Local Businesses Offer Input On Road Funding

By: Shannon Kantner Email
By: Shannon Kantner Email

Almost everyone can agree Michigan's roads need improvement, but how to pay for them is still up for debate.

The Lansing Regional Chamber of Commerce is reaching out to local businesses for their input.

They want to know how businesses are impacted to help the Chamber decide which funding proposal is best.

DBI is a longtime member of the Chamber, and offered its input.

"The roads are really tough on our trucks," DBI Co-Owner Steve Klaver said. "We send out 15 vehicles a day. We find vehicle repairs are expensive."

DBI spends up to $500 on truck repairs each month. So, the company is in favor of fixing the roads, but concerned about who pays for it.

"We need the good roads," Klaver said. "We're going to have to bite the bullet somewhere, because the money's got to come up somewhere."

With their vehicles, the governor's proposed gas tax increase and higher registration fees isn't really ideal, and that feedback is exactly what the Lansing Regional Chamber of Commerce wants to hear.

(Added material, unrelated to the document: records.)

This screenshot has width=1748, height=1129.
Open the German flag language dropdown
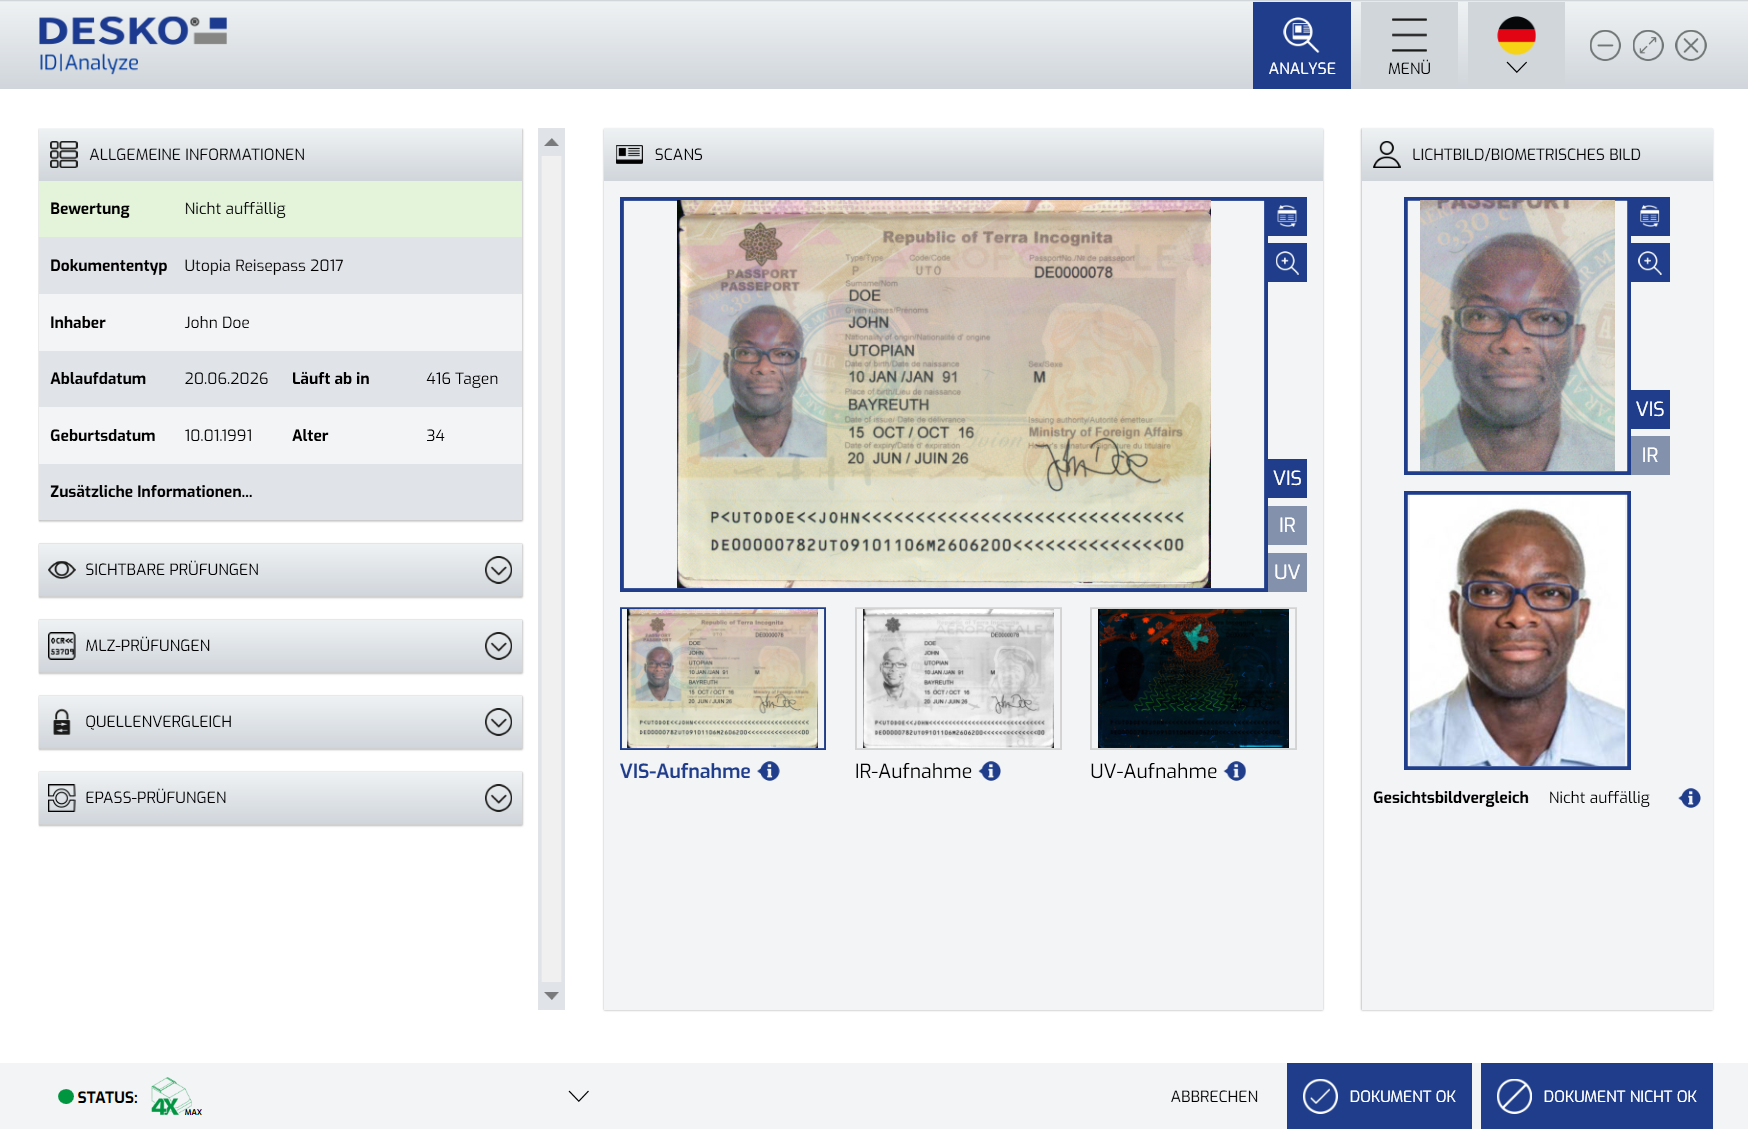pyautogui.click(x=1516, y=46)
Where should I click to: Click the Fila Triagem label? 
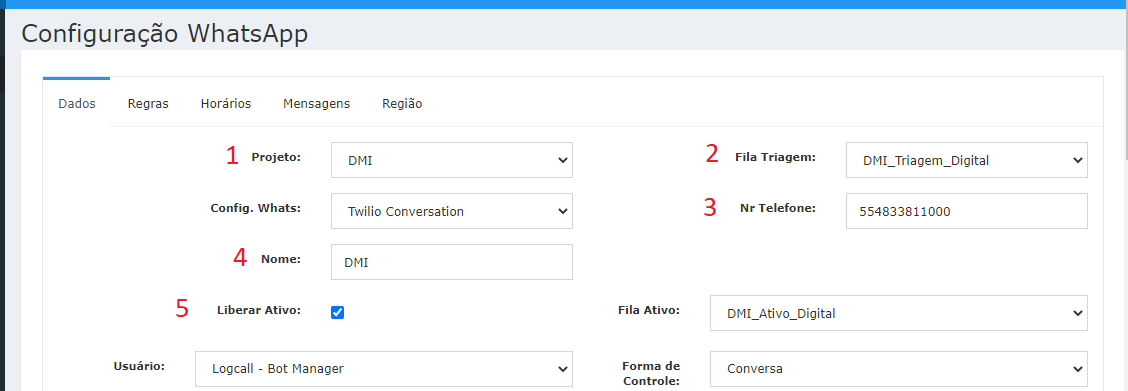775,157
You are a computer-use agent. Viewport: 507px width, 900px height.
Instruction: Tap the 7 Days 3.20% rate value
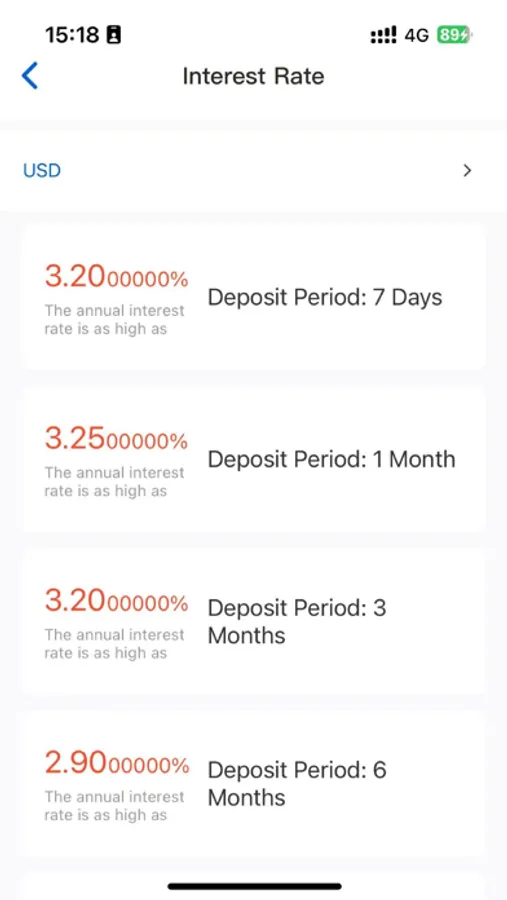pyautogui.click(x=117, y=278)
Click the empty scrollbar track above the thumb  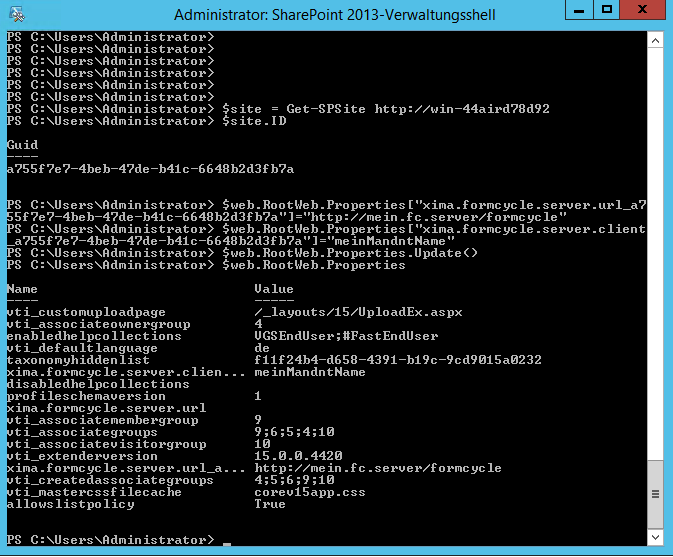click(x=655, y=250)
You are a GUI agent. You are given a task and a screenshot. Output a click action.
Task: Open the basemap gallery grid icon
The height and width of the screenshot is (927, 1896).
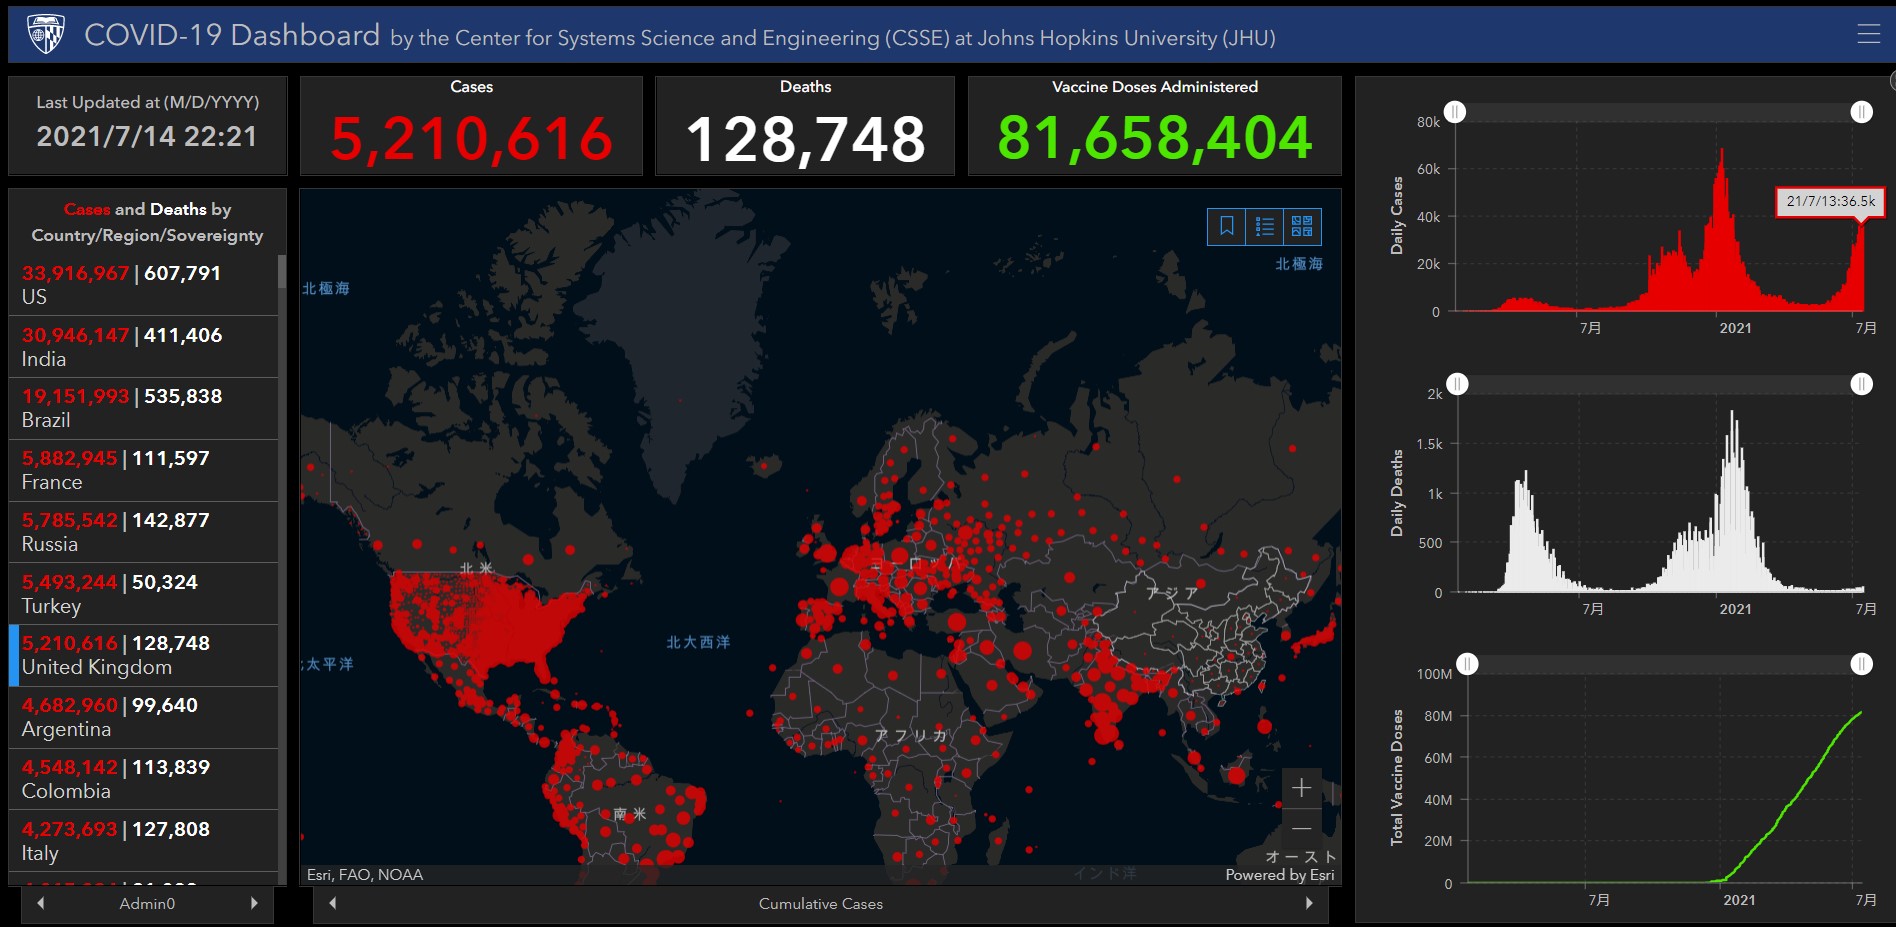coord(1301,226)
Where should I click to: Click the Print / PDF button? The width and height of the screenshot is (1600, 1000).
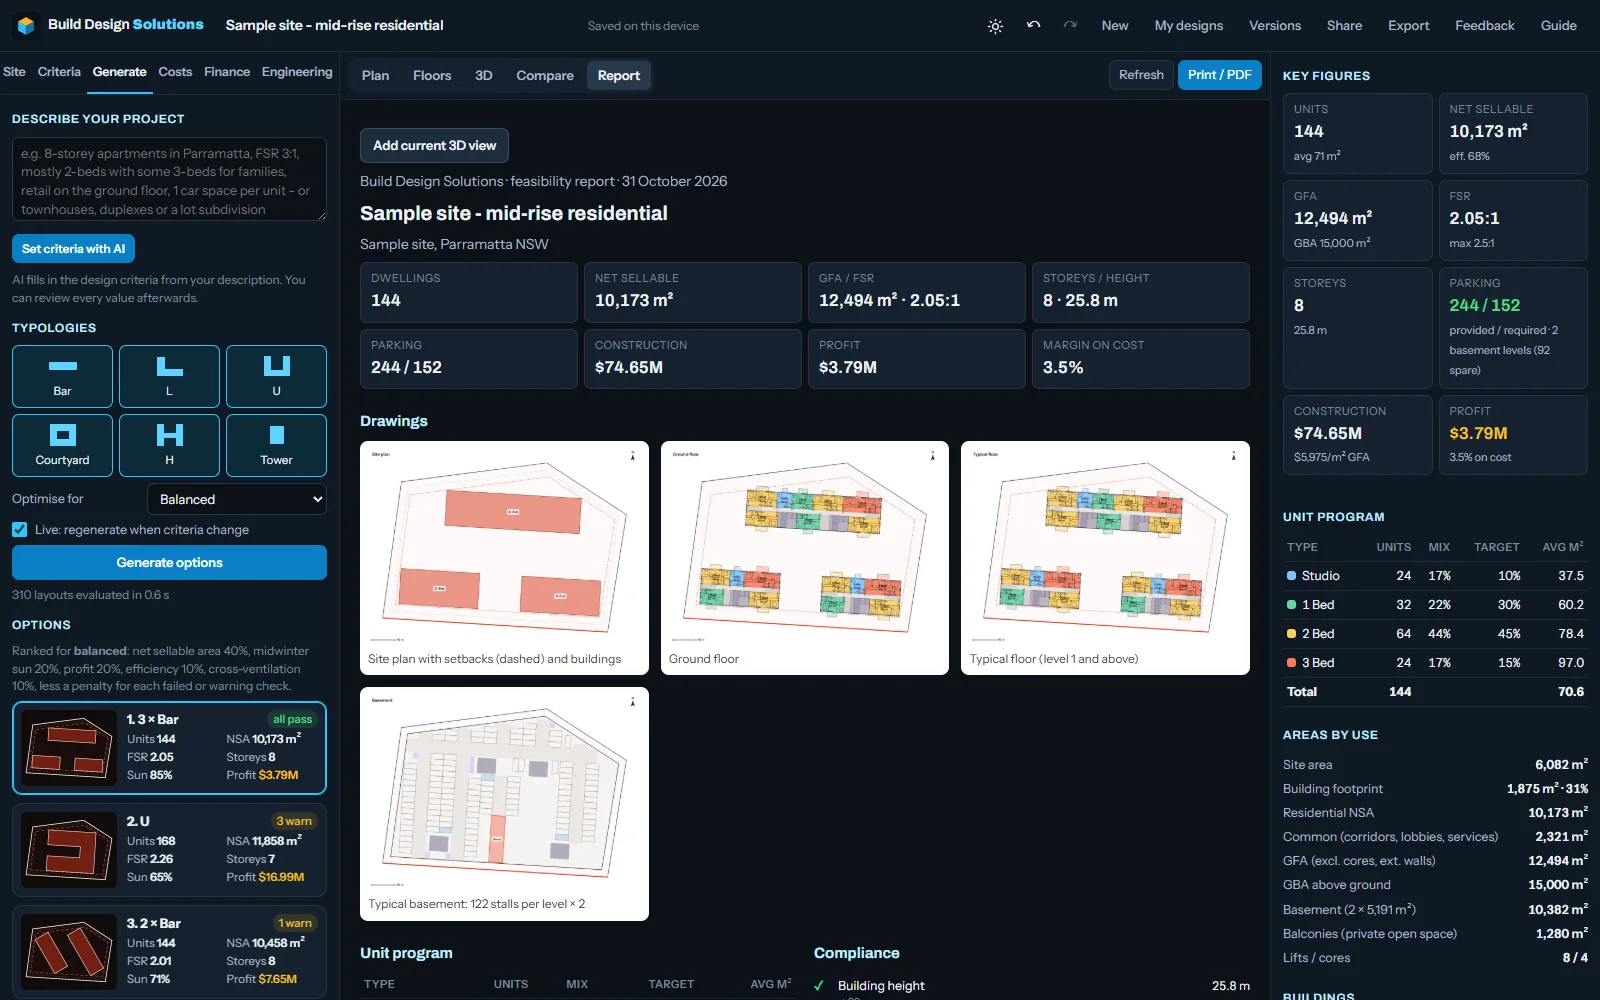pyautogui.click(x=1220, y=75)
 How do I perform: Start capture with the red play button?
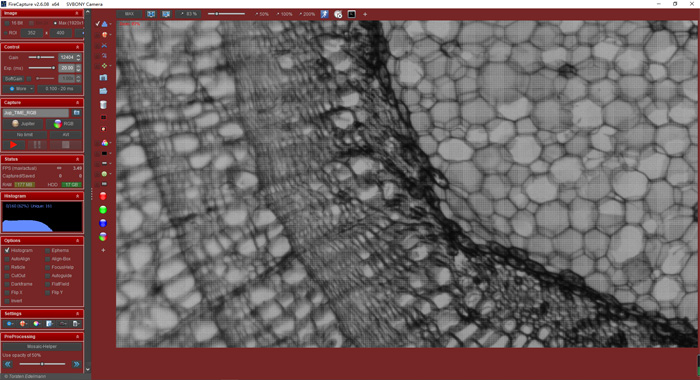[x=13, y=145]
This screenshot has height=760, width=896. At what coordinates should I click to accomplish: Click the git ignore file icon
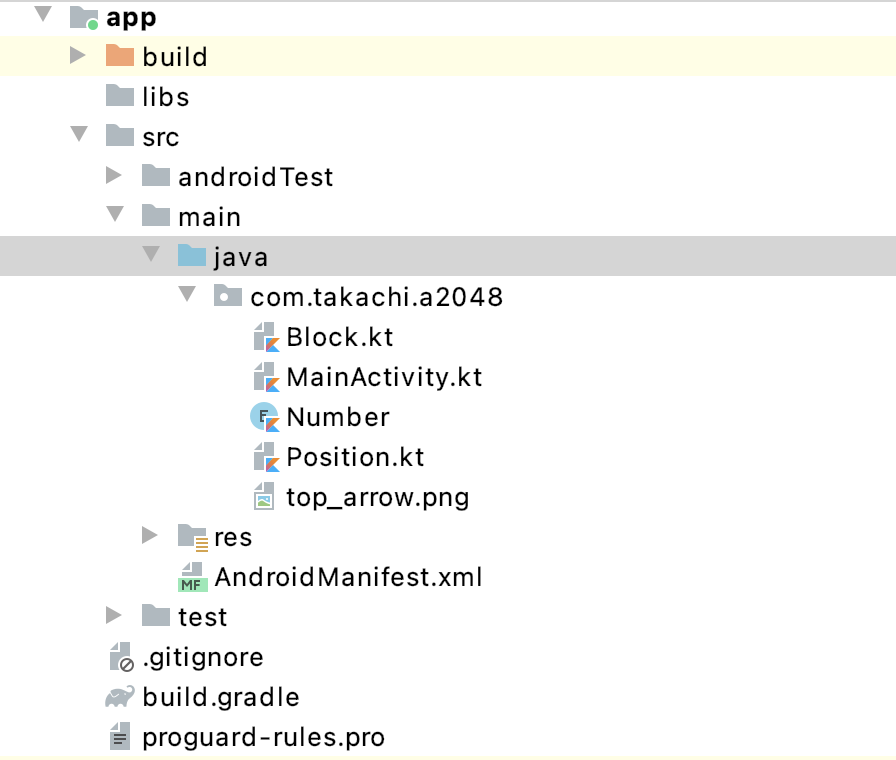click(120, 657)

"We think it's very important for the businesses to be engaged in this process, that the voice of the business community here in the Greater Lansing region is being heard at the State Capitol," Chamber President and CEO Tim Daman said.

There are other businesses that don't drive trucks but still feel the impact of Michigan's roads, and the Chamber wants to hear from them too - ones most people might not think of, like Spin Bicycle Shop in Old Town.

"Poor road conditions make it difficult to ride, it makes it unsafe to ride," Spin Bicycle Shop Owner Chad Cottom said. "One of the biggest problems for people commuting back and forth and using bikes for utility is being safe."

Bike sales at Spin would be much better with better roads. In Cottom's case, a gas tax might actually encourage more people to ride, so he's not opposed to it.

One thing most businesses can agree on is how to bring more businesses in.

"You've got to have good infrastructure all the way around, and if you don't have that, if the roads are crappy, then they're not excited about coming in," Klaver said.

The Lansing Regional Chamber of Commerce hopes collaborating now will help the economy in the future.

"At the end of the day, we need to figure out a way to pay for this," Daman said.

The Chamber hasn't received much feedback yet. They have a board meeting Thursday night and plan to discuss how to further engage small businesses on the road funding topic.

The Chamber is part of a larger "Michigan Transportation Team" effort gathering research from around the state to present to the legislature when the time comes to make a decision on funding for the roads.